A Presidential Apology
By Daniel Malotky, Assoc. Professor of Religion and Philosophy
Greensboro College
President Bush has acknowledged on several occasions that mistakes have been made in Iraq. His statements, however, have been framed to present him as a strong leader who is willing to take responsibility for his actions. None of his public remarks has constituted an apology, and he scrupulously avoids any suggestion that the invasion as a whole was a mistake.
In these non-apologies, we confront a tragic gap between the ideal and the real. Repentance is at the heart of the faith this president so publicly espouses; the intersection of spirituality and morality, for Christians, lies in the ironically positioned capacity for admitting one`s moral failure. The redemption that the President surely desires is only possible by shedding the sense of his own-and, by extension, America`s-inherent righteousness by admitting wrongdoing.
That the president has not even started down this path, however, has deeper causes than frustrated liberals typically suppose. In Moral Man and Immoral Society, Reinhold Niebuhr proclaims that all of our religious and moral ideals are illusions. They are illusory, according to Niebuhr, not because they are necessarily false, but because they cannot be fully realized. Articulating a central tenet of Christian Realism, Niebuhr asserts that our highest ideals are relevant, but that we inevitably fall short in our attempts to implement them.
Too often, however, we become fixated on the mitigating imperfections of the world, found in our institutions, our enemies, and ourselves. In our rush to be realistic, we overlook practical possibilities that are consonant with our deepest beliefs. In despair over our limitations, we neglect to do the good that could in fact be done.
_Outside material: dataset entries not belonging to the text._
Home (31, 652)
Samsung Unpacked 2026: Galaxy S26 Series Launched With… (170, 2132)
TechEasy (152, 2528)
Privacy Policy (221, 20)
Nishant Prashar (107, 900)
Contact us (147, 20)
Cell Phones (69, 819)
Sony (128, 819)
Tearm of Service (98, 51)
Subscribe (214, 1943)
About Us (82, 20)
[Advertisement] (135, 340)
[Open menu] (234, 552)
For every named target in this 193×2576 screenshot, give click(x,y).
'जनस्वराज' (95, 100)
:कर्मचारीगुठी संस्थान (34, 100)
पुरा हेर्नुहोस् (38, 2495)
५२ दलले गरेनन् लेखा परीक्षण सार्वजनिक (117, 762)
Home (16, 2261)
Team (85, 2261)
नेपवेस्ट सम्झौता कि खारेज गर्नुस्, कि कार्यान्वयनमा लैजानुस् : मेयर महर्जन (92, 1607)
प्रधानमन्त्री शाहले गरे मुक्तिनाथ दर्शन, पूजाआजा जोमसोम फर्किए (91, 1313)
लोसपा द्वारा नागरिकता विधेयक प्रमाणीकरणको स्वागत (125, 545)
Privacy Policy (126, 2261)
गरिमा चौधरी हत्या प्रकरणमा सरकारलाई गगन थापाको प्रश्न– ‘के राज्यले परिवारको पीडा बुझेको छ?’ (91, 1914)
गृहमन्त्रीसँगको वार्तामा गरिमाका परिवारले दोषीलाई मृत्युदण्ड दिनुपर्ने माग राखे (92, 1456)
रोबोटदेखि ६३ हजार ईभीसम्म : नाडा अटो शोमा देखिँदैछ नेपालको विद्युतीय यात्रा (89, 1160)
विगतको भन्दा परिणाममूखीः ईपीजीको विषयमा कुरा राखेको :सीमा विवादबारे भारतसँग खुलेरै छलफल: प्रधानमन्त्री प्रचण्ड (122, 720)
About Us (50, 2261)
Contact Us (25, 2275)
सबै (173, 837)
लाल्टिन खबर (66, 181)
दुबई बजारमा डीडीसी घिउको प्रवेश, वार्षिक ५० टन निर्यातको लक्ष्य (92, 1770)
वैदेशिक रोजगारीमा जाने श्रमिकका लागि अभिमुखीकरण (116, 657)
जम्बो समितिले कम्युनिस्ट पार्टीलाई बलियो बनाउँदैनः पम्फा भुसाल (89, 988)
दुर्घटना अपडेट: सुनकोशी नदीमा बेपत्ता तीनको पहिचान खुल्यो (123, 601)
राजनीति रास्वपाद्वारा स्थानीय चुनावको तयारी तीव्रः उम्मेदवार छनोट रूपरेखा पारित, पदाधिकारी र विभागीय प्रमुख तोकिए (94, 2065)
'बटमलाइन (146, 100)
Real-world examples of public apology, like those integral to the Truth and Reconciliation process in South Africa, provide some indication that this despair is unfounded. While the process has hardly established complete justice in South Africa, it has facilitated the transition from a repressive white-minority regime to majority rule in a manner that is striking for its peacefulness. Though less obviously motivated by religious principles, Governor Schwarzenegger`s apology to Californians and his subsequent reelection suggest that our ideals need not operate heedless of political realities.
This worldliness could also be found in a presidential mea culpa. The president has nothing to lose politically. He is a lame-duck president with an approval rating fixed in the thirties. The war in Iraq has already cost Republicans control of Congress, and it will continue to exact a heavy political cost through the next election cycle if nothing substantial changes.
A confession would provide his Republican colleagues some political cover, but it also would provide the best opportunity to achieve the president`s goals in Iraq. More than any other proposed strategy, it would rob enemies of the United States of their ability to claim the moral high ground. As long as the insurgents can raise legitimate questions about our intentions, they can cast themselves as nationalist warriors or martyrs for Allah. A confession would deflate this moral balloon, for paradoxical though it may seem, the president would grab the high ground in the eyes of Iraqis and the rest of the world by conceding it.
If Niebuhr is right, of course, we should not expect a full-blown confession from President Bush any time soon-the countervailing realities, like the attending requirement to acknowledge blood on his hands, must seem overwhelming-but we can still push for an approximation. If he does not feel capable of admitting that his administration, intentionally or not, misled the American public about WMD and Saddam`s ties to al Qaeda, he might at least acknowledge that in the wake of 9/11, he was too eager to embrace any scrap of evidence, however contrived, to support his preconceived notions. If he will not admit to questionable intentions for the invasion, he might at least confess that his administration was too ready to believe the rosy pictures they painted about being greeted by Iraqis as liberators.
Liberals might not be satisfied with anything less than a "Jimmy Swaggart" moment, but even a limited confession would help. Though moral failure, as Niebuhr shows, often arises by proceeding as though the gap between the ideal and real does not exist, we are not well served by assuming that the gap leaves us in an amoral wasteland, in which survival (political or otherwise) becomes the only relevant criterion for determining our course of action.